NHGRI's Nobel Connections
One of the winners of the 2007 Nobel Prize in physiology or medicine once received a helping hand from the National Human Genome Research Institute. But the aid didn't come on the scientific front - it came on an airplane landing strip.
The saga dates back roughly a decade when a small plane skidded off the short runway at the Airlie Center in Warrenton, Va., and ended up in the mud. The pilot, Oliver Smithies, Ph.D., faced quite a predicament. But a gaggle of National Human Genome Research Institute (NHGRI) staff, assembled for their annual scientific retreat, came to his rescue, applying their collective heave-ho to get Dr. Smithies' craft back onto the runway.
Scientific meetings rarely start with such excitement; but Dr. Smithies, who was then a member of the NHGRI Board of Scientific Counselors, made that gathering one to remember. Now, the octogenarian genomics researcher has landed something far more exciting - a feat that has all of NHGRI cheering.
Dr. Smithies of the University of North Carolina at Chapel Hill is among the trio of researchers recently awarded the 2007 Nobel Prize in physiology or medicine for pioneering work on gene targeting technologies that enabled development of knockout mouse models. In addition to Dr. Smithies, the other recipients were another researcher with ties to NHGRI, Mario R. Capecchi, Ph.D., of the University of Utah School of Medicine, Salt Lake City; and Sir Martin J. Evans, Ph.D., of Cardiff University, Cardiff, United Kingdom.

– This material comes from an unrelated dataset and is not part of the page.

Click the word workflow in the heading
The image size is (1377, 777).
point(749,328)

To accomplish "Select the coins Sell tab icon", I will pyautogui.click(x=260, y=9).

Dr. Smithies served on the NHGRI Board of Scientific Counselors - a group that previews and evaluates NHGRI's intramural research programs and provides peer review of Division of Intramural Research investigators - from 1994 to 2000. He has used gene targeting to develop mouse models of inherited diseases such as cystic fibrosis and thalassemia. He has also developed numerous mouse models for common human diseases such as hypertension and atherosclerosis.
The other recent Nobel Prize winner with NHGRI connections is Dr. Capecchi, who is currently collaborating on a comparative sequencing project with the National Institutes of Health (NIH) Intramural Sequencing Center, administratively housed within the NHGRI Intramural Program. He is also a co-author of the 2004 Nature Genetics paper that described the scientific rationale for the trans-NIH Knockout Mouse Project, in which NHGRI is a key participant. In addition to his role in developing gene-targeting technologies, Dr. Capecchi's research has uncovered the roles of genes involved in both mammalian organ development and in the establishment of the body plan. His work has shed light on the causes of several human inborn malformations.
Gene targeting, the breakthrough technology recognized with this Nobel Prize, can be used to inactivate genes in mice. The result is an animal model, called a knockout mouse, which can be used in experiments to study diseases impacting mice and humans. Gene targeting makes it possible to produce almost any type of DNA modification in the mouse genome, allowing researchers to determine the role of each gene in normal physiology and development.
Researchers are developing knockout mice as models of inherited human diseases such as cancer, heart disease, neurological disorders, diabetes and obesity. Gene targeting has already produced more than five hundred different mouse models of human disorders, including cardiovascular and neurodegenerative diseases, diabetes and cancer.
NIH, and NHGRI in particular, is steeped in research that benefits from the discoveries made by these Nobel laureates. A trans-NIH initiative of particular note is the Knockout Mouse Project mentioned above. NIH works closely with other large-scale efforts that are developing knockout mouse strains now underway in Canada - called the North American Conditional Mouse Mutagenesis Project (NorCOMM) - and in Europe - called the European Conditional Mouse Mutagenesis Program (EUCOMM). The collective goal is to create a mutation in each of the approximately 20,000 protein-coding genes in the mouse genome. The initiative, launched in 2006, aims to generate a comprehensive and public resource of mice containing a knockout mutation in every gene in the mouse genome.
The net impact of the Knockout Mouse Project, made possible by the discoveries of these Nobel Prize awardees, will be the rapid and efficient availability of animal models to study the underlying genetic causes of diseases impacting human health. Biomedical research and public health will receive enormous benefit from the rapid and wide availability of these knockout mouse strains.
"The selection of these researchers to receive a Nobel Prize is very gratifying for those in our field who have utilized gene-targeting technologies for their studies and can see its remarkable promise," said NHGRI Scientific Director, Eric Green, M.D., Ph.D. "It truly represents a fundamental breakthrough that is enabling a wealth of important biomedical research today."